*** Supplied records ***

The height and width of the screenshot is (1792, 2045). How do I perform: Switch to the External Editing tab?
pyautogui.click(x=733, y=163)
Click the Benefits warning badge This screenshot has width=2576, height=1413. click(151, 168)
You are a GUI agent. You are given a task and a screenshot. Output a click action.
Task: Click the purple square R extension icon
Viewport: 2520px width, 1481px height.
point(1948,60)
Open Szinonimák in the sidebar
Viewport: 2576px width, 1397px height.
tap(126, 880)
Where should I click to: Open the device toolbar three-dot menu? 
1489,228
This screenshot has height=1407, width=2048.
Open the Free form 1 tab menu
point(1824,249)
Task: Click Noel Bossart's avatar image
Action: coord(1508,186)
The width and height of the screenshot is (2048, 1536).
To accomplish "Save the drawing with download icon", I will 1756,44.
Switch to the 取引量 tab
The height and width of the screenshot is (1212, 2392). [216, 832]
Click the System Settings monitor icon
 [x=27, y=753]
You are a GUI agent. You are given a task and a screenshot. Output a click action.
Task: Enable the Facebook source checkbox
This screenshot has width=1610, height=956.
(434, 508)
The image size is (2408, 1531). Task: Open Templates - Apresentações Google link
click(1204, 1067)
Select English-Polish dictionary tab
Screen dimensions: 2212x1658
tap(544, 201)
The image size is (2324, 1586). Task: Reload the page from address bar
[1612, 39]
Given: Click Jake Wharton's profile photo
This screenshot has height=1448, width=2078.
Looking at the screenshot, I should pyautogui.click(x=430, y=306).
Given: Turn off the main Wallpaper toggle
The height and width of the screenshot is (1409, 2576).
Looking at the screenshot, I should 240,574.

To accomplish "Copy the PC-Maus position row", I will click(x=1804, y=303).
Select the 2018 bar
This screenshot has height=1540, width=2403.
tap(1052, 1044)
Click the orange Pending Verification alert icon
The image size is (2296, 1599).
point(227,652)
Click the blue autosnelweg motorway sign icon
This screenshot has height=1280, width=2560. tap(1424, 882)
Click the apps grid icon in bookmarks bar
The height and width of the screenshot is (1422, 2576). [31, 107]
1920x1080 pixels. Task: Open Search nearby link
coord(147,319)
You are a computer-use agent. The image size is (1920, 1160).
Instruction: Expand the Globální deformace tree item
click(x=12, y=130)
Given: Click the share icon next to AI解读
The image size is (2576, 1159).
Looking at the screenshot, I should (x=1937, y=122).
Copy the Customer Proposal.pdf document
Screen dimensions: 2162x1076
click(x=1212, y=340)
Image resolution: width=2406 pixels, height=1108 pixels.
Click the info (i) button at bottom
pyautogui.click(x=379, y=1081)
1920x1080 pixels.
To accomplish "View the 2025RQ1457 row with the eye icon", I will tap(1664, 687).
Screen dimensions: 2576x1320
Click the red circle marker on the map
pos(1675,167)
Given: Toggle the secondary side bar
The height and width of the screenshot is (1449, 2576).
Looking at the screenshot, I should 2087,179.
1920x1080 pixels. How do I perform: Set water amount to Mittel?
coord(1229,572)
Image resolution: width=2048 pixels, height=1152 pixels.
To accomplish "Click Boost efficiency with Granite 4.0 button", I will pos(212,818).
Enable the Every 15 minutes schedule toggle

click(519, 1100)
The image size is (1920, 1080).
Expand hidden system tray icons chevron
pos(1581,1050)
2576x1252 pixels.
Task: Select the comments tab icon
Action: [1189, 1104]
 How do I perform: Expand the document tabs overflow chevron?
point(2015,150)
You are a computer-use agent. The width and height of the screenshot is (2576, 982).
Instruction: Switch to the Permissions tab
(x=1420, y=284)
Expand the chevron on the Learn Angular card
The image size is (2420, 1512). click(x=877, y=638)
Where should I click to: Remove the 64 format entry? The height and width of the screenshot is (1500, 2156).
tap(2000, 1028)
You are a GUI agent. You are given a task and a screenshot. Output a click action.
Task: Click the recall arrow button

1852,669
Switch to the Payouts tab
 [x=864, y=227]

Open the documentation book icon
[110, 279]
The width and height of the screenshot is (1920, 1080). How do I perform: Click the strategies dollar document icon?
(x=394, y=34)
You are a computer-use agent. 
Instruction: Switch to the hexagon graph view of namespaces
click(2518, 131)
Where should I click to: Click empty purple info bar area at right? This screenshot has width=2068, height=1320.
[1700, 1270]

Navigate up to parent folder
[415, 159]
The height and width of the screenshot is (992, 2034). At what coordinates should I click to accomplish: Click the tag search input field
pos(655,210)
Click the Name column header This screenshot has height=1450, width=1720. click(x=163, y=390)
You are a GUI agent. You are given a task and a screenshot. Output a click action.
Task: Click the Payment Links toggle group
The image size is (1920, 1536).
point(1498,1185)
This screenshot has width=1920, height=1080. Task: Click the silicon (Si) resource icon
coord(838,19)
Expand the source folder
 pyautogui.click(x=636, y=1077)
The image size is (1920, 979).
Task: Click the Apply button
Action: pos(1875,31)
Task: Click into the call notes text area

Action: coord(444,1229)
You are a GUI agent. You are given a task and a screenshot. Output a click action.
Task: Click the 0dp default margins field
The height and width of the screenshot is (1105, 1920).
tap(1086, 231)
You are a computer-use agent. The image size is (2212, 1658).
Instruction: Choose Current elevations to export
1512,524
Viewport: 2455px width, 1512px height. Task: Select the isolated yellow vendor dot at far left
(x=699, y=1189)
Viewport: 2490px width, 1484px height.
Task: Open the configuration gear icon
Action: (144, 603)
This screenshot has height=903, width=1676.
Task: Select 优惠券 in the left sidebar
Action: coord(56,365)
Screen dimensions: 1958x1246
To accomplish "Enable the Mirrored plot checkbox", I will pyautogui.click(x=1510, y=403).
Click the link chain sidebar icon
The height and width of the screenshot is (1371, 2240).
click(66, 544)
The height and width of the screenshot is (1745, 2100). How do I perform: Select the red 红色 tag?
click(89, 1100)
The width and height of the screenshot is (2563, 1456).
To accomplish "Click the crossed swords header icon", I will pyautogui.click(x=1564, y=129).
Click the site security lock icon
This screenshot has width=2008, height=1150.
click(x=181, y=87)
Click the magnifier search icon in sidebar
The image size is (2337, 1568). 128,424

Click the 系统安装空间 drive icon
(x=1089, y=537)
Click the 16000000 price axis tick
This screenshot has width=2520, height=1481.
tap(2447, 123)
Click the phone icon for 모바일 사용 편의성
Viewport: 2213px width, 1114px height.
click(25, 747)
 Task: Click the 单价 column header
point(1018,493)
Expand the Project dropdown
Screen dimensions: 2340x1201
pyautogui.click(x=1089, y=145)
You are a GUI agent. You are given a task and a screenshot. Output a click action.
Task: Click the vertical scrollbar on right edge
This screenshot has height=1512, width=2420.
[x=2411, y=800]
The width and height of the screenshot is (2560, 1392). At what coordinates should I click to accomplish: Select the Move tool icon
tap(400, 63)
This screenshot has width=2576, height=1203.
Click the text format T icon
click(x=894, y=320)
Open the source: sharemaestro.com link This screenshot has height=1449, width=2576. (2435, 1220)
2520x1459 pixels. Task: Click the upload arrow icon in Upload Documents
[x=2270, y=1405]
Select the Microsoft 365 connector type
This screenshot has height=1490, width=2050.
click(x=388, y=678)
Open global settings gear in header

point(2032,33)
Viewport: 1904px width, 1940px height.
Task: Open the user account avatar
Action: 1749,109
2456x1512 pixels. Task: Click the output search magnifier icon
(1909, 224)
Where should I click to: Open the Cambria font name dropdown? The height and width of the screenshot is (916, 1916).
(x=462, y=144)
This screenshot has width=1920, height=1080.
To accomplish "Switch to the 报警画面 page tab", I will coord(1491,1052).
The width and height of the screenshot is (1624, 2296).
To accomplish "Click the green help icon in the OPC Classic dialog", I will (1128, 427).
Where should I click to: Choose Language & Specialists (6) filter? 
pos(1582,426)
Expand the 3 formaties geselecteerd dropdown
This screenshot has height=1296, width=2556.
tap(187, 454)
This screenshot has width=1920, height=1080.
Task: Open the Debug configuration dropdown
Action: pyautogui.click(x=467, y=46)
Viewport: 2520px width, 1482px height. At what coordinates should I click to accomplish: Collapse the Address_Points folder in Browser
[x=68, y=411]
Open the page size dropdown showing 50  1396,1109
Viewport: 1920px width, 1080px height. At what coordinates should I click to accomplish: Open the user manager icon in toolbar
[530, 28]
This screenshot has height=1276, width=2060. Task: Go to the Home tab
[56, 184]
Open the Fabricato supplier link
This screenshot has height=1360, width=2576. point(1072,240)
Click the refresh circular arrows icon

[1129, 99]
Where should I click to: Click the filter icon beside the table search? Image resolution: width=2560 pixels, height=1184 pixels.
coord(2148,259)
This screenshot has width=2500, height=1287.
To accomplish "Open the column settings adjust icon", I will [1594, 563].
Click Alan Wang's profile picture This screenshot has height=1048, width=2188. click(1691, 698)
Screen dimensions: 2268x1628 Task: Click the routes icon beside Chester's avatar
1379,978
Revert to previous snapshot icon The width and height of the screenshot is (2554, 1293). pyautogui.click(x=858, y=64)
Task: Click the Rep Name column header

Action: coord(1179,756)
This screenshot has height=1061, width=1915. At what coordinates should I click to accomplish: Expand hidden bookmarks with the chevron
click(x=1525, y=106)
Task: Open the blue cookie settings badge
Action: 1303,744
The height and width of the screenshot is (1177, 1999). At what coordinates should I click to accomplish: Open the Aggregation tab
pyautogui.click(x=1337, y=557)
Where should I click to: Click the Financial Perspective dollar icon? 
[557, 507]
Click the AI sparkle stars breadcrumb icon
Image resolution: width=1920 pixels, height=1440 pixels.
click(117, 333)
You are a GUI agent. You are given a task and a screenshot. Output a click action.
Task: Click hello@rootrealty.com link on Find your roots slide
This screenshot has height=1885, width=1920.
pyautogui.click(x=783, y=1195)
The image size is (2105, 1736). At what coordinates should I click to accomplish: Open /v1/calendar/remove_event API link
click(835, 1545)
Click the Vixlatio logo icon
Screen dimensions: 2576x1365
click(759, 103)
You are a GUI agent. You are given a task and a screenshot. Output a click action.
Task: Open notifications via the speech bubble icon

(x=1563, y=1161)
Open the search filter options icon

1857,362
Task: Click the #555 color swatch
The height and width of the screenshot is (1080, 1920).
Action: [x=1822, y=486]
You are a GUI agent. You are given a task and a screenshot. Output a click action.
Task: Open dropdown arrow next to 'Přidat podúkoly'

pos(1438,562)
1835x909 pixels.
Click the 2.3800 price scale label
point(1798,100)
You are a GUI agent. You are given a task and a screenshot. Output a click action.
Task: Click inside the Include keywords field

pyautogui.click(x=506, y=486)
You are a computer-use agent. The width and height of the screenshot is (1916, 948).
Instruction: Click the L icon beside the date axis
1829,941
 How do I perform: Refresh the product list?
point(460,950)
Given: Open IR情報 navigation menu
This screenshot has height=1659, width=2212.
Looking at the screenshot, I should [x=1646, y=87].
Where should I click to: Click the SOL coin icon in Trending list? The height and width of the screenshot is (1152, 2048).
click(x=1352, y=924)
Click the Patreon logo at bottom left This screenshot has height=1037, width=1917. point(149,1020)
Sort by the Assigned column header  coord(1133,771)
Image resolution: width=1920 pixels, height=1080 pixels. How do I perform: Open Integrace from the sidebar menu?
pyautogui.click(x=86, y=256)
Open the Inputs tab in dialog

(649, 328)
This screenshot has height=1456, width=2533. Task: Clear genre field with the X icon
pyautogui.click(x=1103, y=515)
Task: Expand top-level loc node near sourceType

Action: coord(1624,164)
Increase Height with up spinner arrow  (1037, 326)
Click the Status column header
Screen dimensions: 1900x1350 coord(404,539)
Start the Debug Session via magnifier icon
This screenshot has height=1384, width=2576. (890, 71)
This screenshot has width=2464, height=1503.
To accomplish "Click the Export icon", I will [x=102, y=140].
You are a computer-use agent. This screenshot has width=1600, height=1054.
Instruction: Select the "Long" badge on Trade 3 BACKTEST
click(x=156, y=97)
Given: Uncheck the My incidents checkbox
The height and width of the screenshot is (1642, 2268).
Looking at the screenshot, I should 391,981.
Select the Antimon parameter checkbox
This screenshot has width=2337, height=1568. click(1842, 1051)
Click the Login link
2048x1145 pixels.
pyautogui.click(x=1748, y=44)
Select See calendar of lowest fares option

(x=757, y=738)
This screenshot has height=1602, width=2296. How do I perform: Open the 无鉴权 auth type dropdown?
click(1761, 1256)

***

■ What you have to do
The output consists solely of the lines from the line that contains "The height and width of the screenshot is (1642, 2268)." through the final line of the data.

■ Result
The height and width of the screenshot is (1642, 2268).
Looking at the screenshot, I should 391,981.
Select the Antimon parameter checkbox
This screenshot has width=2337, height=1568. click(1842, 1051)
Click the Login link
2048x1145 pixels.
pyautogui.click(x=1748, y=44)
Select See calendar of lowest fares option

(x=757, y=738)
This screenshot has height=1602, width=2296. How do I perform: Open the 无鉴权 auth type dropdown?
click(1761, 1256)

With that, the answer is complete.